▸ **What to produce**
The lines below that include the word "Task" are to be reported.

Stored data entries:

[Start of Attachment]

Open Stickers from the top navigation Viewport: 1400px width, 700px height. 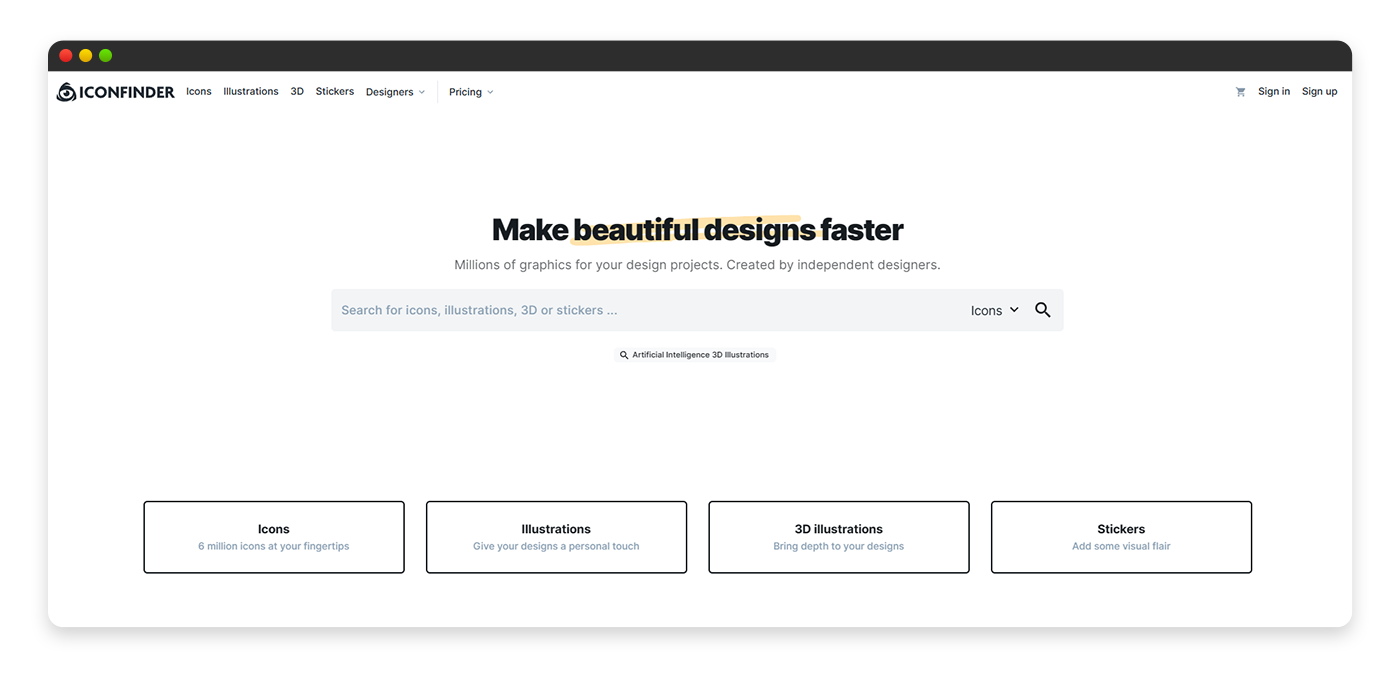pyautogui.click(x=335, y=91)
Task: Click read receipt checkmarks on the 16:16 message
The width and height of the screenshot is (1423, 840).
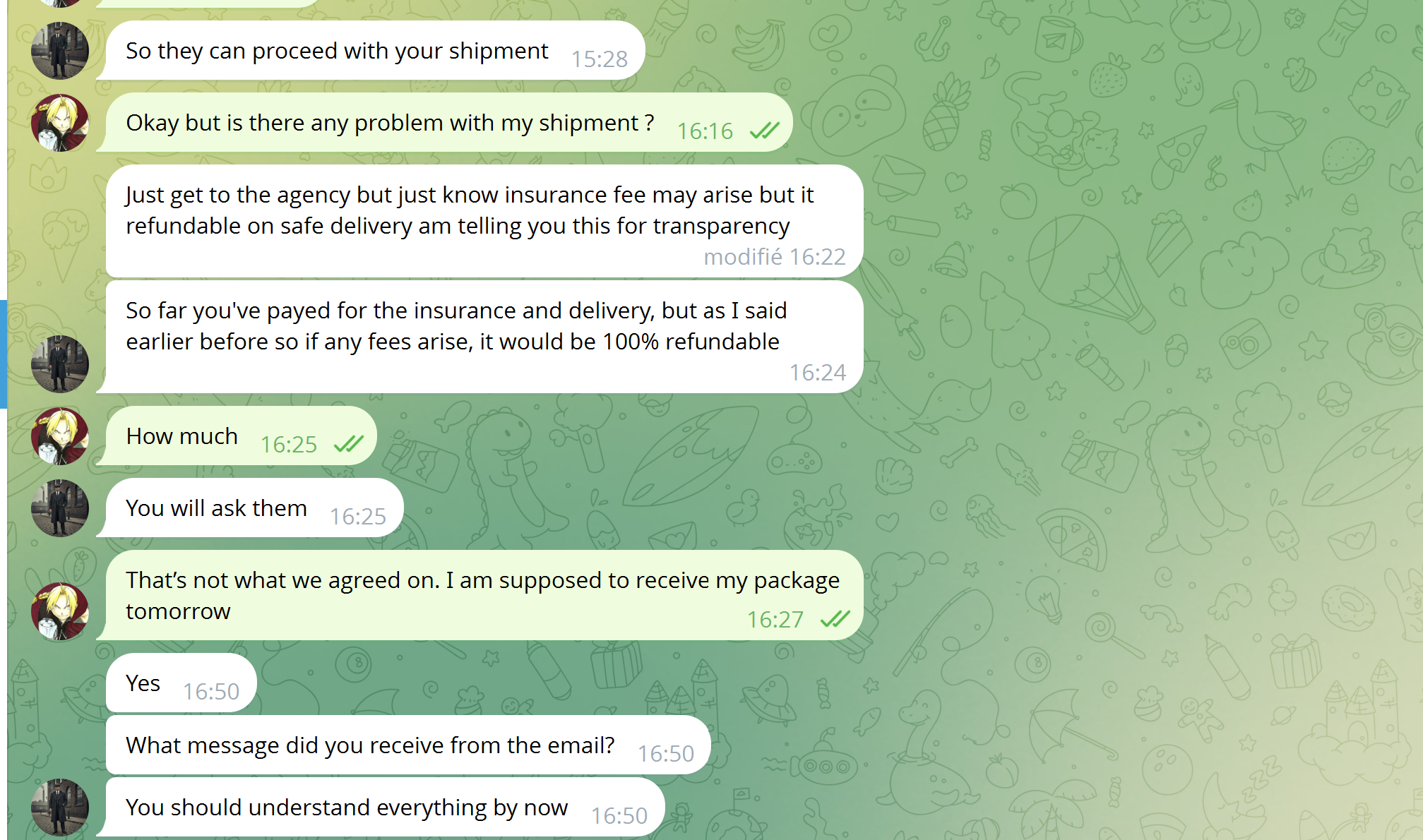Action: click(x=764, y=131)
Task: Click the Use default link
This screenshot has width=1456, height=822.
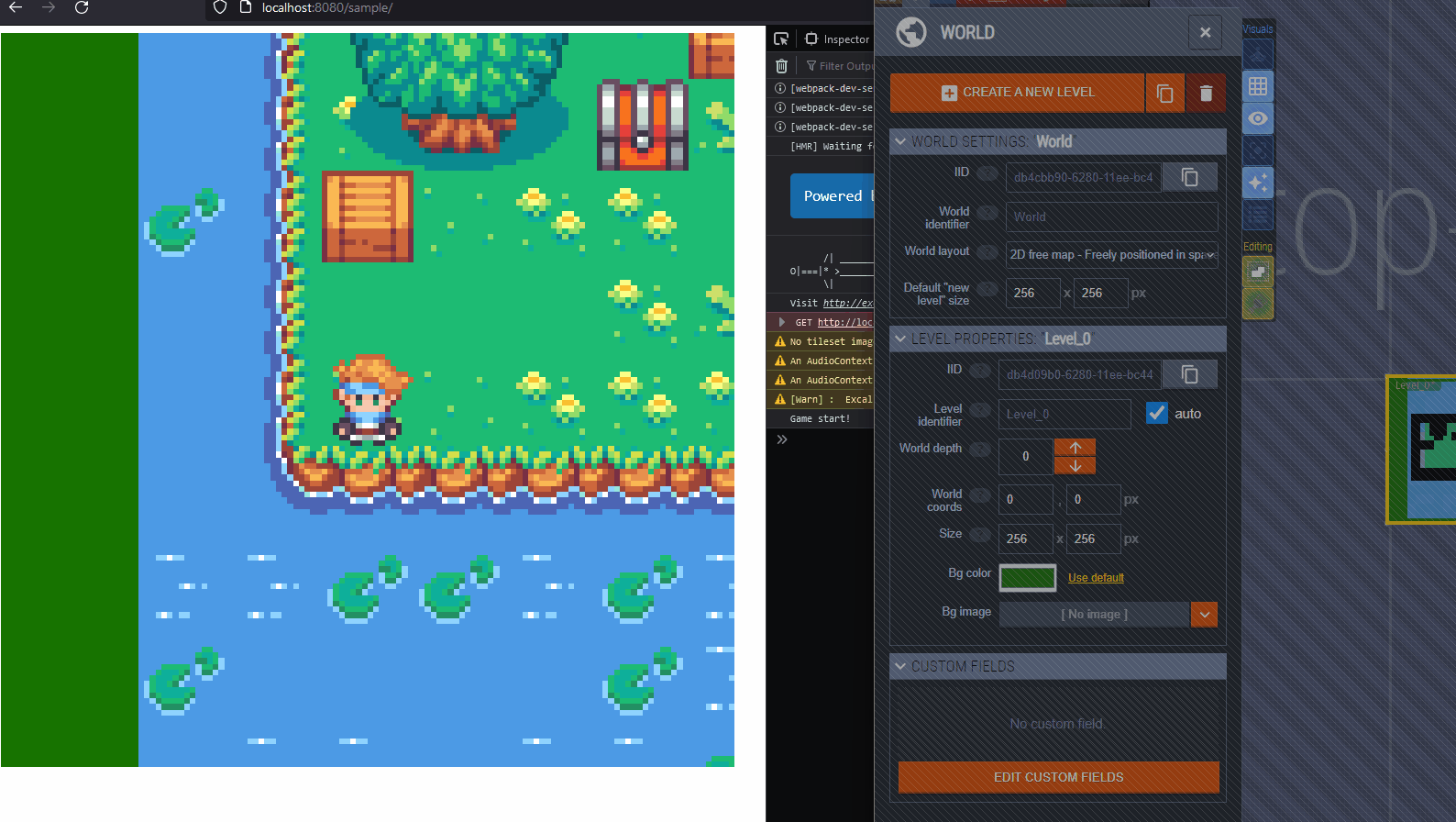Action: pos(1096,578)
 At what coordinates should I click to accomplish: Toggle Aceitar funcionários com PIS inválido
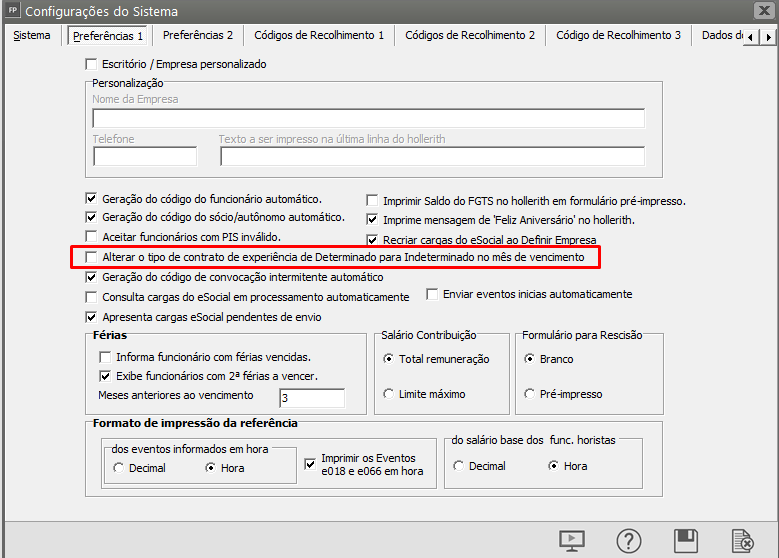click(93, 237)
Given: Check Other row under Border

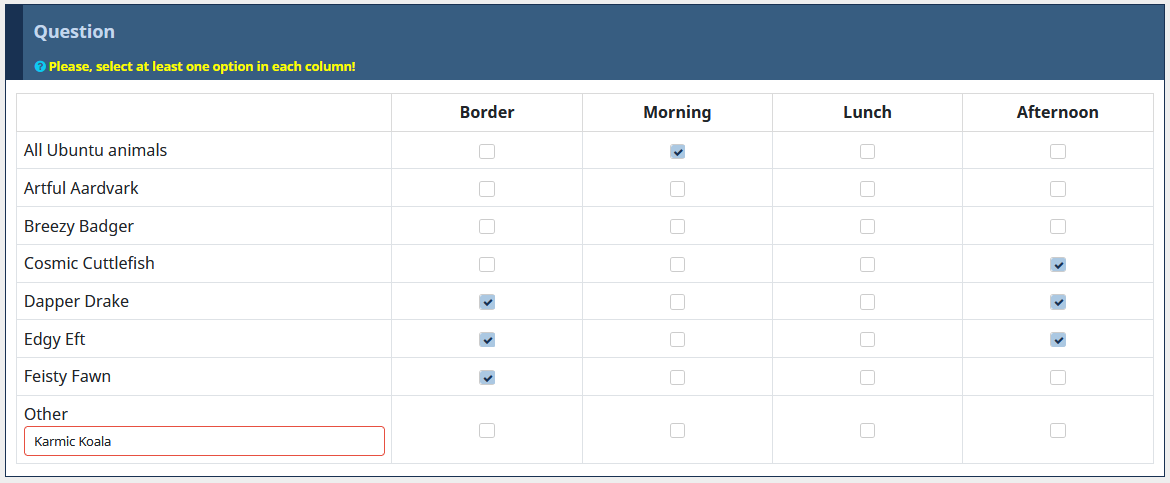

[End of Attachment]

▸ **Exercise solution**
Task: Click read receipt checkmarks on the 16:16 message
Task: Click the Use default link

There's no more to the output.